A History of Collecting and Patronage

Saturday, March 8, 2003 - Sunday, May 18, 2003

California Palace of the Legion of Honor
San Francisco, CA

An extraordinary, one-time-only distillation of Poland's most important and hitherto relatively unknown collections of European painting, from both public and private museums, was presented for the first time in one place and outside of Poland when the Milwaukee Art Museum on September 13, 2002, opened its eagerly anticipated exhibition, Leonardo da Vinci and the Splendor of Poland: A History of Collecting and Patronage, that ran through November 24, 2002.
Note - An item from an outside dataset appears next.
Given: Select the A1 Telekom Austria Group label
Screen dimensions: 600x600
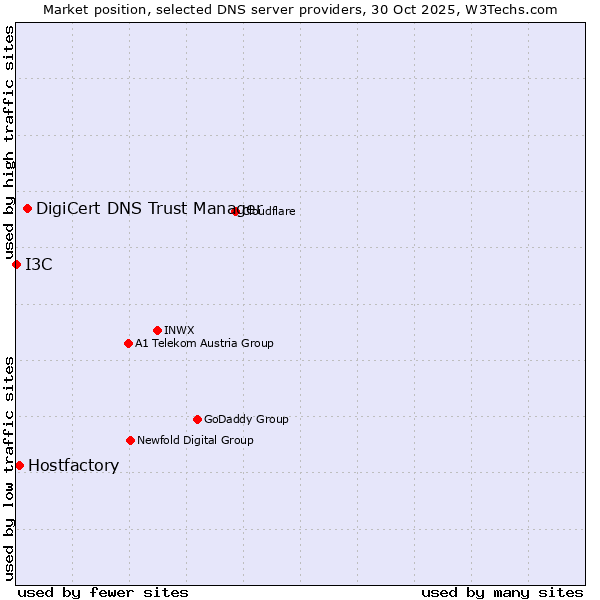Looking at the screenshot, I should coord(204,343).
The centerpiece of this unique collection of 77 paintings representing French, Italian, Dutch, and German artists is Leonardo da Vinci's Lady with an Ermine (Cecilia Gallerani), an undisputed masterpiece of the Italian Renaissance. This powerful work, on loan from the Princes Czartoryski Museum in Cracow, is particularly significant in that it was painted in approximately 1491 and anticipates the Mona Lisa (1505-14). There are some who contend that the Lady with an Ermine, one of only twelve existing paintings by Leonardo, is an even greater work. Most likely this will be the last time that this crown jewel of Polish art collections can be seen outside of Poland.

Following its run at the Museum of Fine Arts in Houston (December 8, 2002 - February 16, 2003), the exhibition can be seen at the California Palace of the Legion of Honor in San Francisco (March 8 - May 18, 2003).

The exhibition vividly reflects the proud history of collecting in Poland, including a love for the great Dutch and Flemish painters evident in the large numbers of their works found in the national collections, such as Hans Memling's The Last Judgment (1467-71), from GdaDsk

The collection also includes important European late Medieval, Renaissance and Baroque works by artists such as Wit Stwosz (Veit Stoss), Jan Van Goyen, and Jusepe de Ribera, as well as several of the 18th-century cityscapes of Warsaw, by the Italian court painter Bernardo Bellotto, which later served as helpful guideposts in the post-World War II reconstruction of Warsaw's completely destroyed Old Town. Alongside these and numerous other European masters will be a select group of works by great Polish artists from five centuries, including Jan Matejko, Piotr Michalowski, Olga Boznanska and Jacek Malczewski.


In connection with the arrival of the exhibition at the Legion of Honor, the Polish Cultural Institute is co-presenting the launching of three series of unique presentations of Polish film and performance art, which afford a potentially stimulating juxtaposition of the classical works of the old masters and the innovations of modern and contemporary art. Click below for descriptions and schedules:
  • Polish Avant-Garde Film Between the Wars
  • From the Mind of Stanislaw Lem: Three Films and a Short
  • Acclaimed Video/Performance Artist Piotr Wyrzykowski

  • For a Calendar of numerous other Poland-related events accompanying the exhibition, including film, theater, music, lectures, a disco, and much more - visit the website of The Splendor of Poland Cultural Events Committee in San Francisco:, and click on "Cultural Calendar".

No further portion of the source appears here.